As a family who eats a predominately  plant based diet, it made complete sense to put that pretty useless front lawn to good use by creating another veggie patch. Two in fact.

After juggling the aesthetics, longevity and expense of garden beds, I framed up my first patch. I covered the lawn in newspaper, tossed together some well rotted compost and old sheep manure, covered it in pea straw and watered it in. I then let it sit for the next month or so.

As Autumn rolled around, I planted broccoli, cabbage, brussel sprouts and kale. Rogue pumpkins, potatoes, tomatoes and warrigals quickly sprung up on their own accord. Disappointingly, only the warrigals flourished, the former two never fruiting, the potatoes dug out, due to space constraints.

  • I quite enjoyed growing broccoli- admittedly I didn’t succeed at growing any large heads, they bolted early on, but nonetheless I did get a fair amount of broccolini.
  • The cabbages never formed heads either, but as we have been eating the leaves since July and are still going strong, I’d consider them successful.
  • I am yet to eat a brussel sprout. Just the one plant has formed any sprouts bigger than a thumbnail, and it’s only now that the others are beginning to do anything.
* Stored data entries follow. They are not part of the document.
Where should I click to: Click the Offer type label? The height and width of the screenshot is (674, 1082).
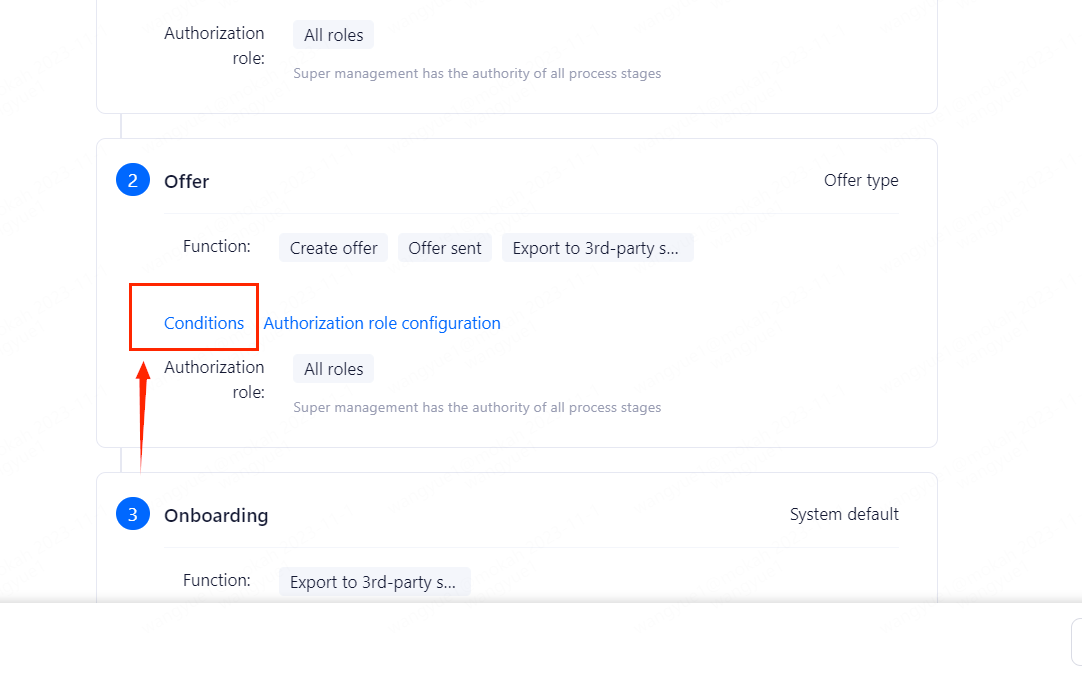click(861, 180)
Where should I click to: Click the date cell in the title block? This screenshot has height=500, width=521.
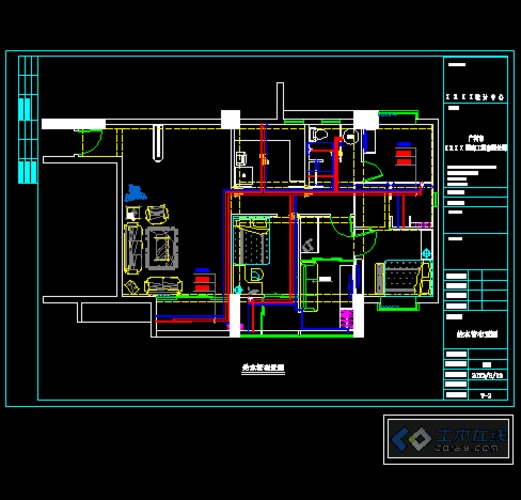[487, 375]
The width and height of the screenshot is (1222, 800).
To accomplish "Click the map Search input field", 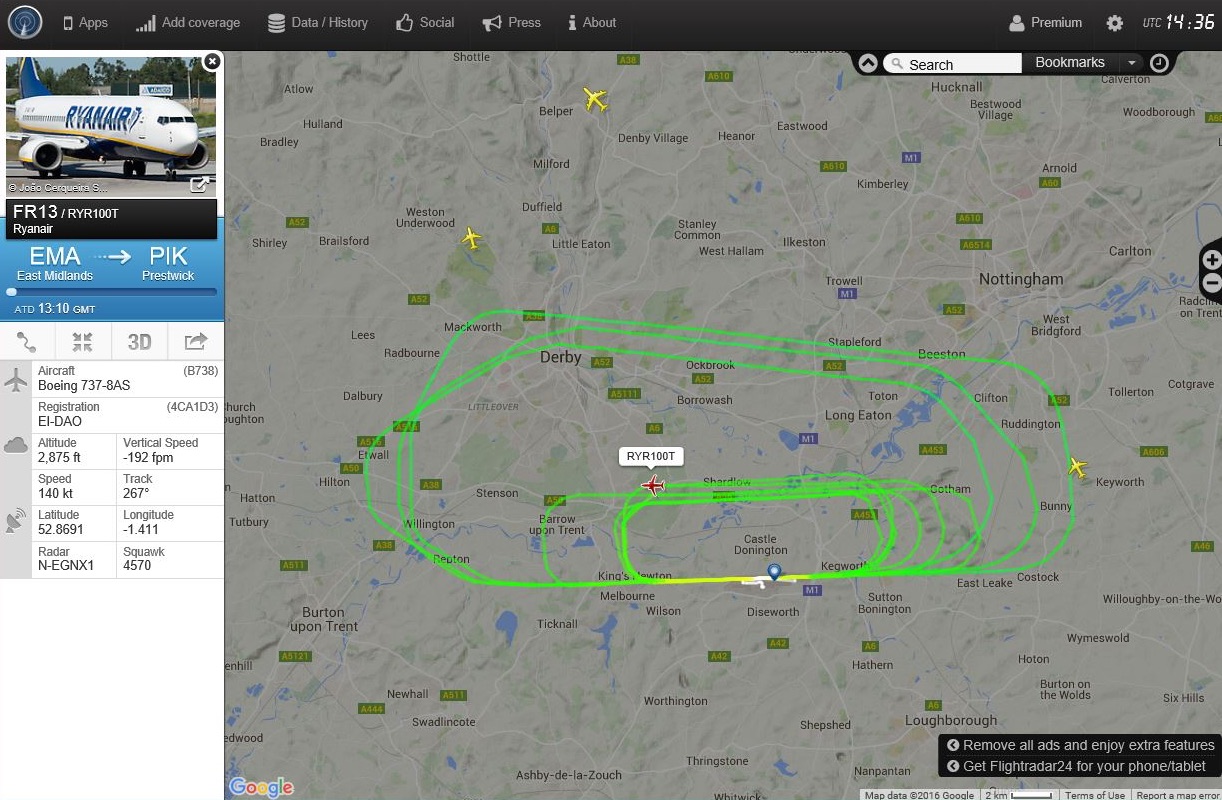I will [x=952, y=63].
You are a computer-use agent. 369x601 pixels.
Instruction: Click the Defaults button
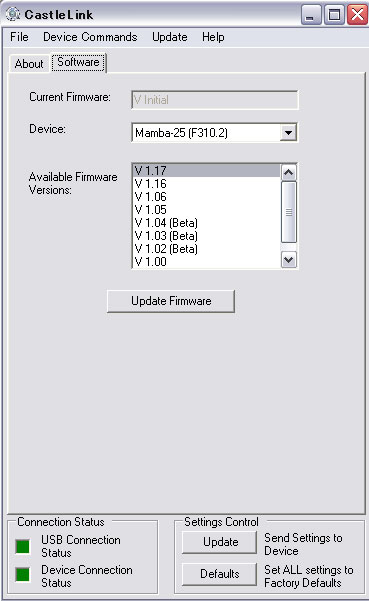[220, 574]
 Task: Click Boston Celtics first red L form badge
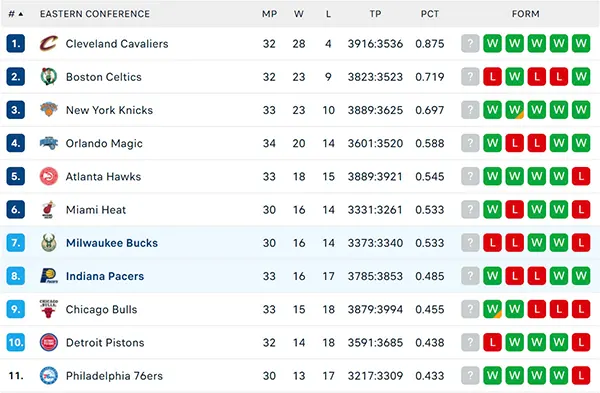492,77
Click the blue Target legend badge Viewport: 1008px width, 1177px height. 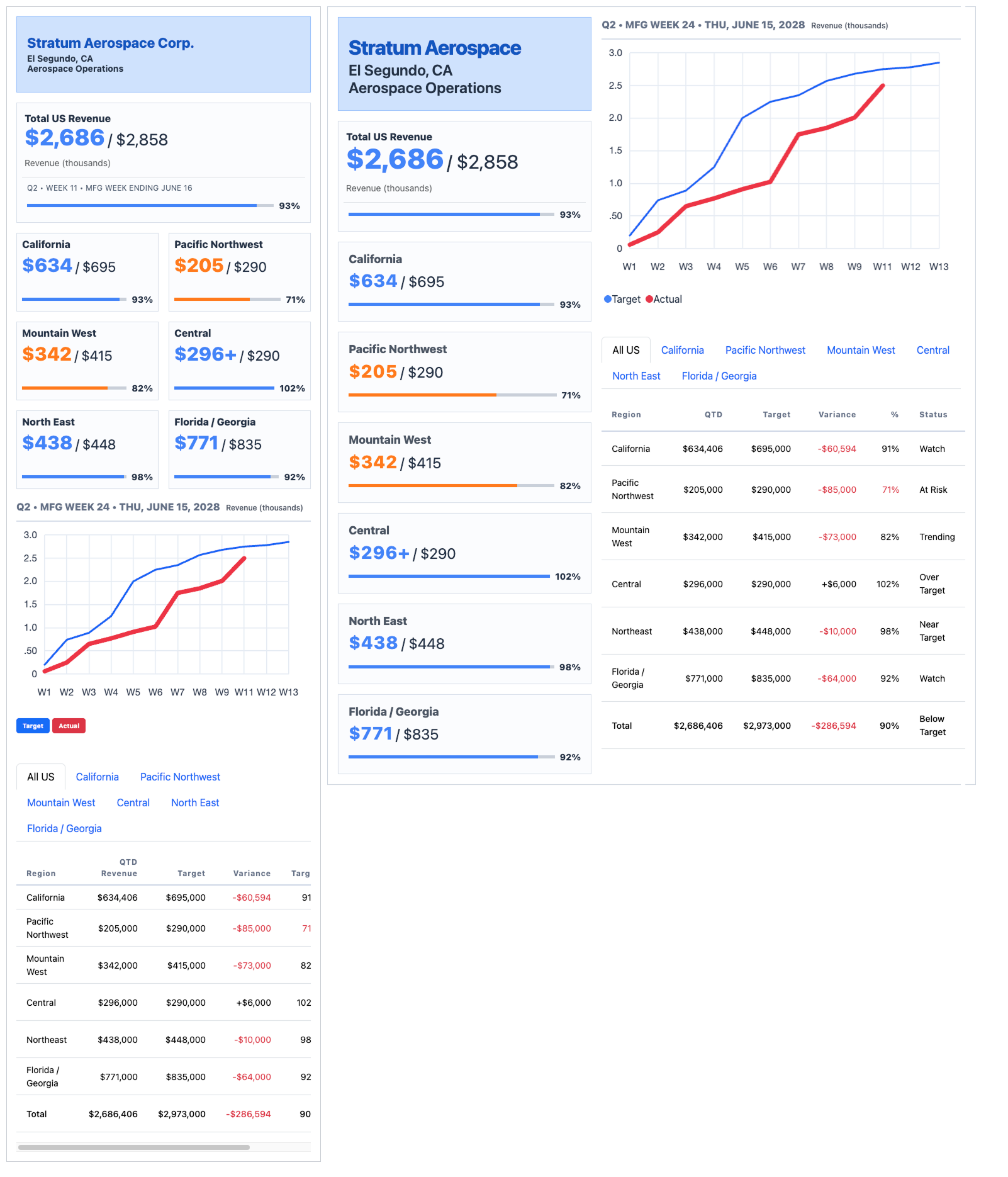[33, 726]
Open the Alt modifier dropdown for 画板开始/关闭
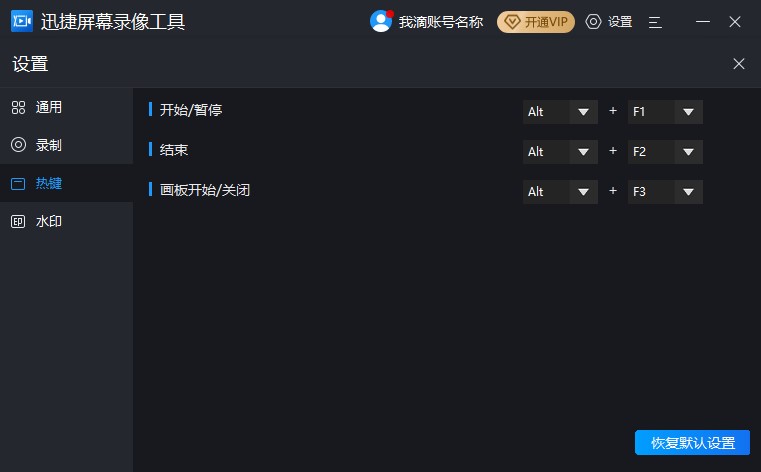Viewport: 761px width, 472px height. tap(584, 192)
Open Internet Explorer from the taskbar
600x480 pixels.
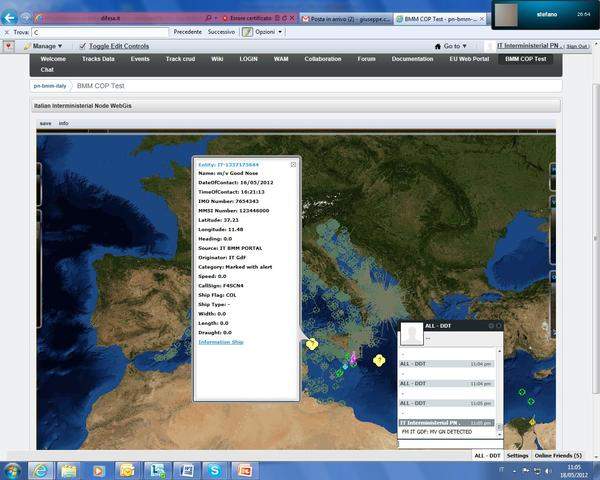coord(41,469)
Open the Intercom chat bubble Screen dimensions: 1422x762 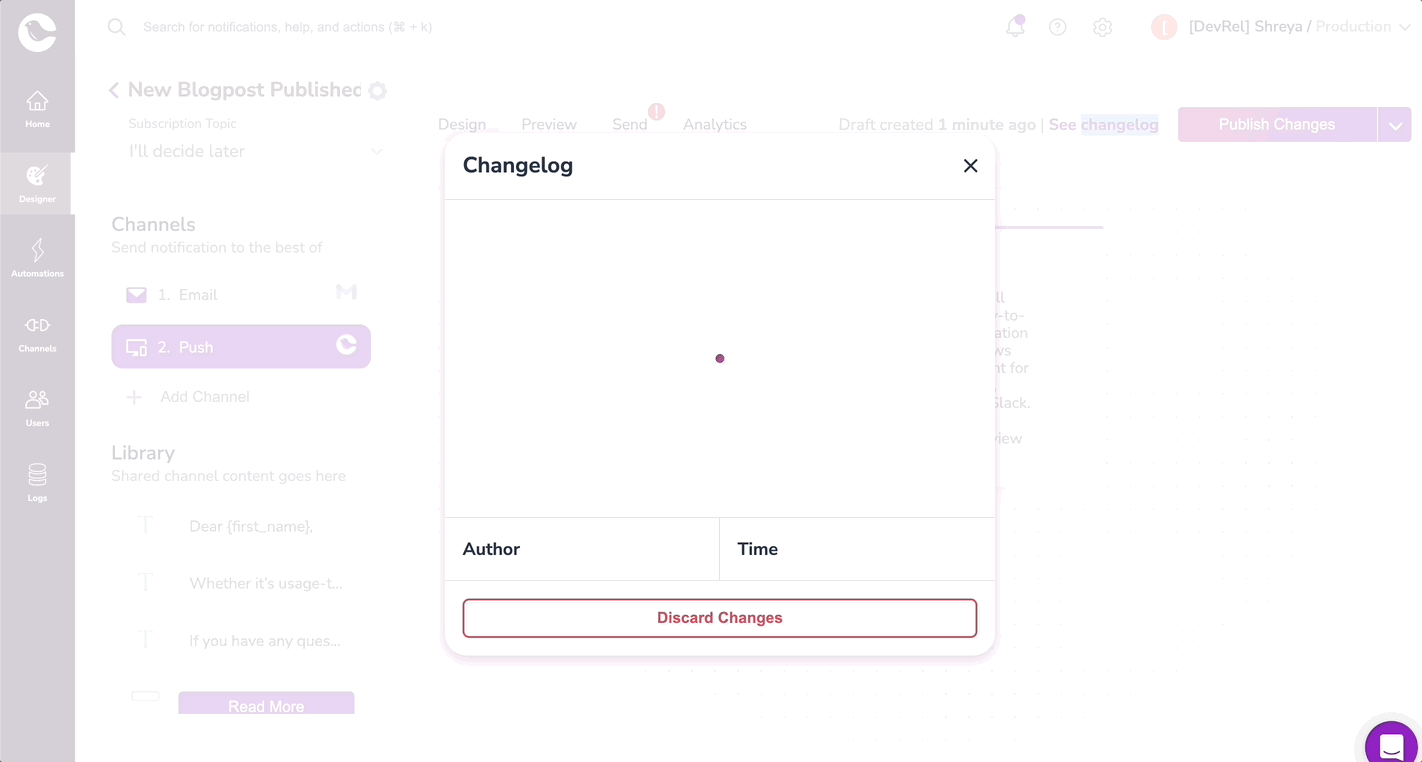1390,744
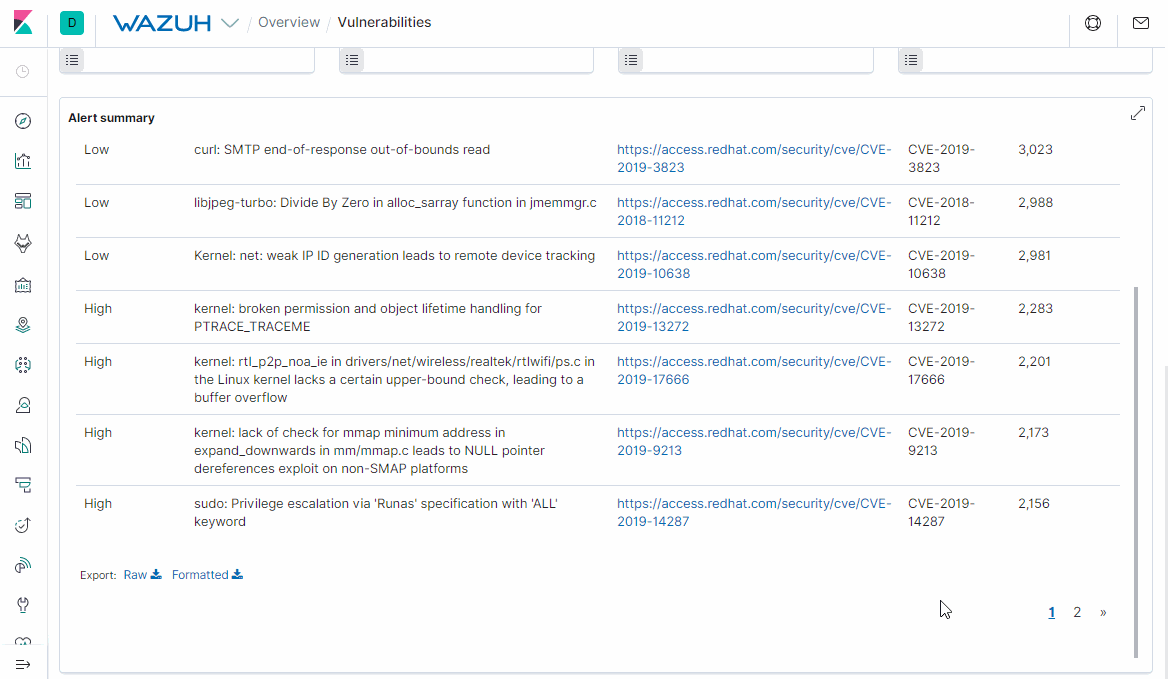The image size is (1168, 679).
Task: Open Maps via the location pin sidebar icon
Action: pyautogui.click(x=22, y=324)
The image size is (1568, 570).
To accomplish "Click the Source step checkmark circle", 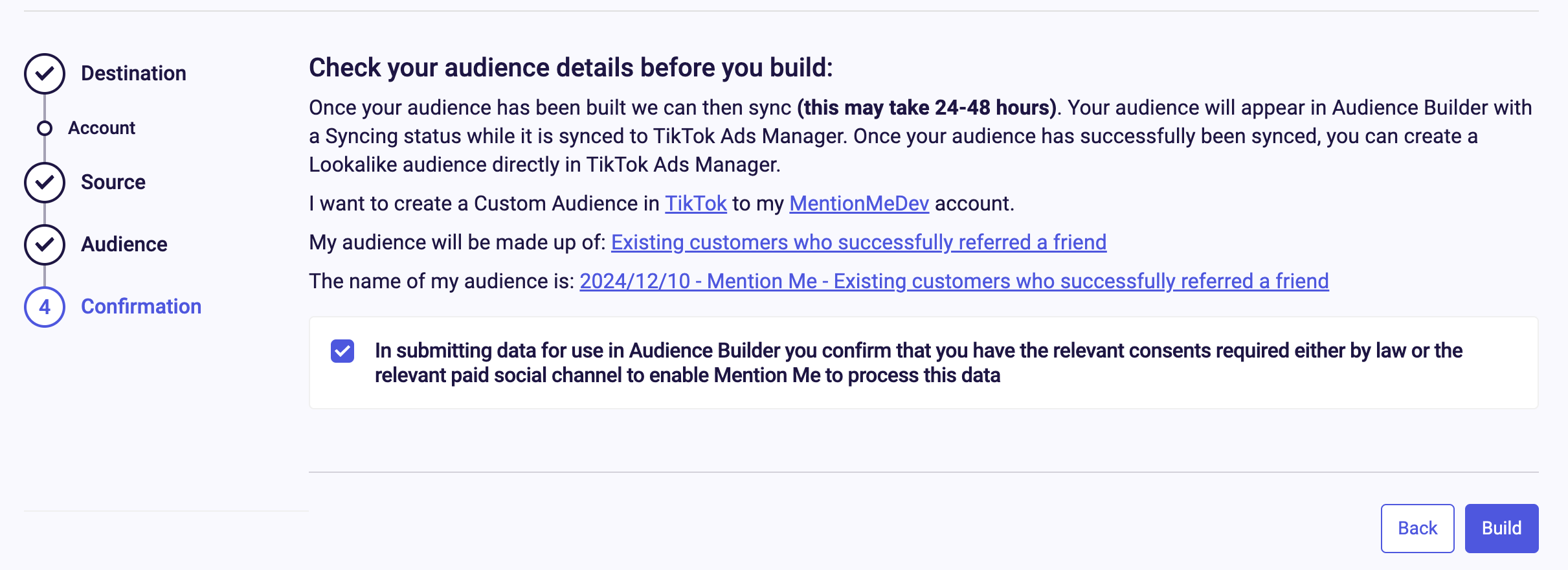I will click(x=45, y=183).
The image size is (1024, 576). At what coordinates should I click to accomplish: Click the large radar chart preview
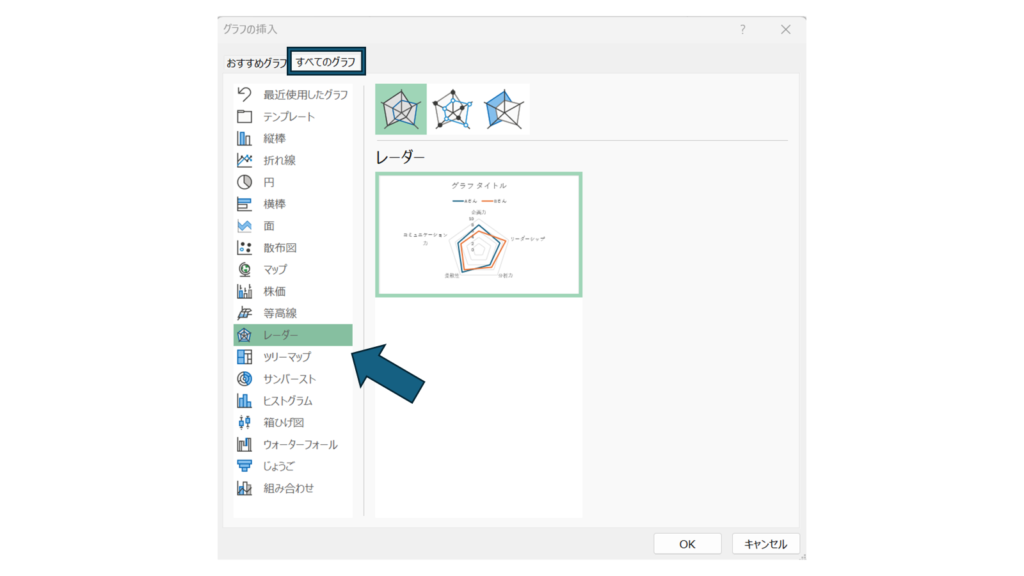pyautogui.click(x=479, y=235)
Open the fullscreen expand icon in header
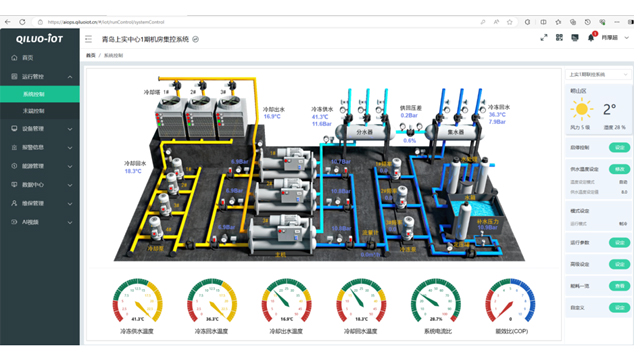The width and height of the screenshot is (640, 360). 544,38
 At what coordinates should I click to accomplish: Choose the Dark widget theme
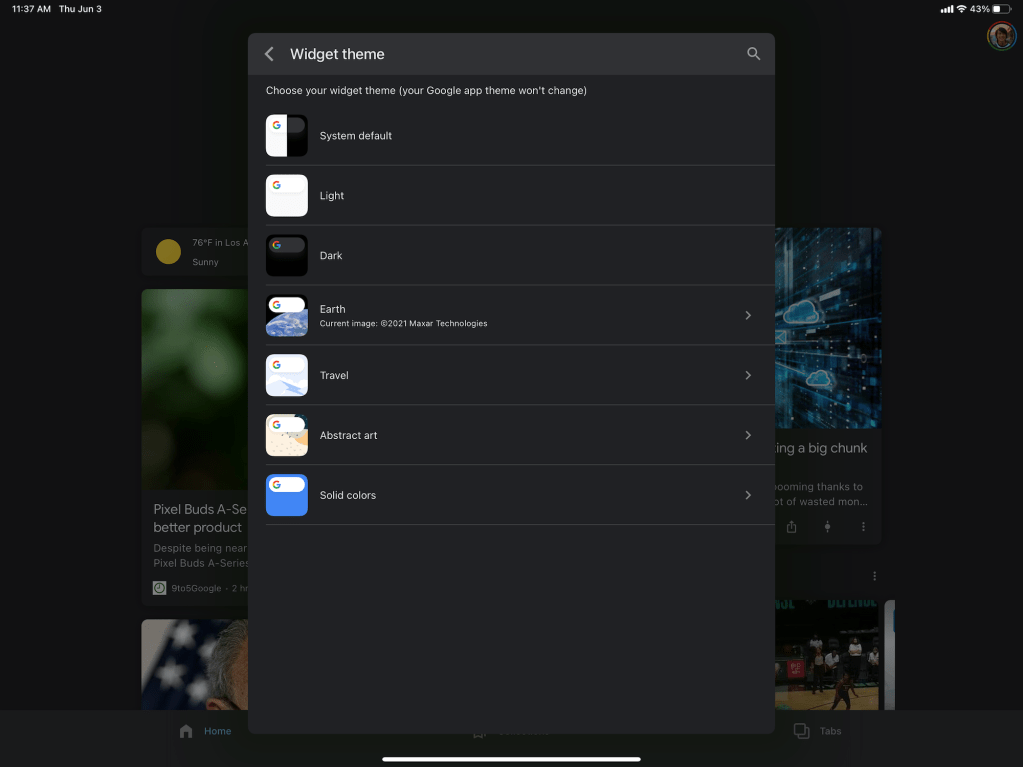(x=331, y=256)

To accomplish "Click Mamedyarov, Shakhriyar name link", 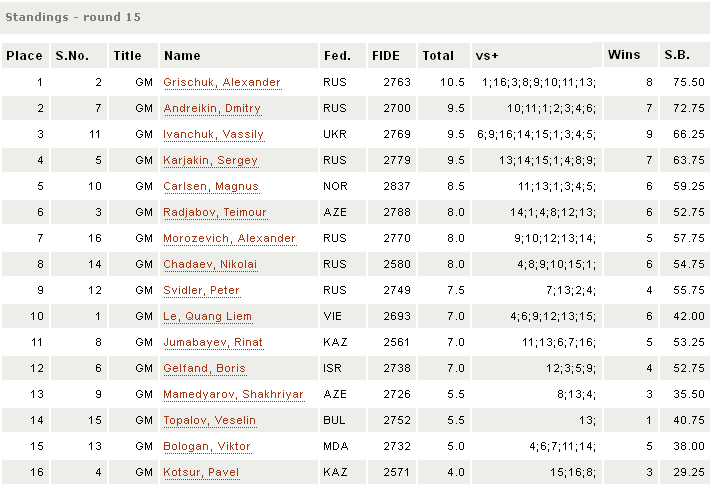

The leaves are loose and they really are quite small. I really don’t know when I should harvest.
  • The kale took the longest to establish, but for the last month or so, it has been doing quite well. The plants are of humble size, nothing like the ones we spotted at Diggers, but the leaves are definitely edible and they continue to grow. Although I do have to be careful not to let them bolt, with the temperature heating up.

I will admit my watering was inconsistent throughout the season which I believe would account for the bolting and loose leaved heads. I also had a lot of issues with aphids, but again as I was not relentless with my pest patrol, it was only natural that this was the case.

Between this bed and the two originals out the back, I held off on the second patch, which is now ready for Spring planting, but I shall save that for another post.